The evidence of intent is
backed also by the outcome of the actions against the Armenians:
it is inconceivable that over a million persons could have died
due to even a badly flawed effort at resettlement. Moreover, the
pattern of destruction was repeated over and over in different
parts of Turkey, many of them far from any war zone; such
repetition could only have come from a central design. Further,
the reward structure was geared toward destruction of the
Christian minority: provincial governors and officials who refused
to carry out orders to annihilate the Armenians were summarily
replaced.
[Section
omitted: A summary of key events of the Armenian Genocide.]
More than one million Armenians perished as the result of
execution, starvation, disease, the harsh environment, and
physical abuse. A people who lived in eastern Turkey for nearly
3,000 years lost its homeland and was profoundly decimated in the
first large-scale genocide of the twentieth century. At the
beginning of 1915 there were some two million Armenians within
Turkey; today there are fewer than 60,000.
Despite the vast amount of evidence that points to the historical
reality of the Armenian Genocide, eyewitness accounts, official
archives, photographic evidence, the reports of diplomats, and the
testimony of survivors, denial of the Armenian Genocide by
successive regimes in Turkey has gone on from 1915 to the present.
The basic argument of denial has remained the same, it never
happened, Turkey is not responsible, the term "genocide" does not
apply.

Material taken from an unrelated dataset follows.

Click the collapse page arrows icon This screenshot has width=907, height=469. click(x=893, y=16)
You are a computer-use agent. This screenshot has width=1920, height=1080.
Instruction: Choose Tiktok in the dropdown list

The tactics of denial, however, have shifted over the
years. In the period immediately after World War I the tactic was
to find scapegoats to blame for what was said to be only a
security measure that had gone awry due to unscrupulous officials,
Kurds, and common criminals. This was followed by an attempt to
avoid the whole issue, with silence, diplomatic efforts, and
political pressure used where possible. In the 1930s, for
example, Turkey pressured the U.S. State Department into
preventing MGM Studios from producing a film based on Franz
Werfel's The Forty Days of Musa Dagh, a book that depicted aspects
of the Genocide in a district located west of Antioch on the
Mediterranean Sea, far from the Russian front.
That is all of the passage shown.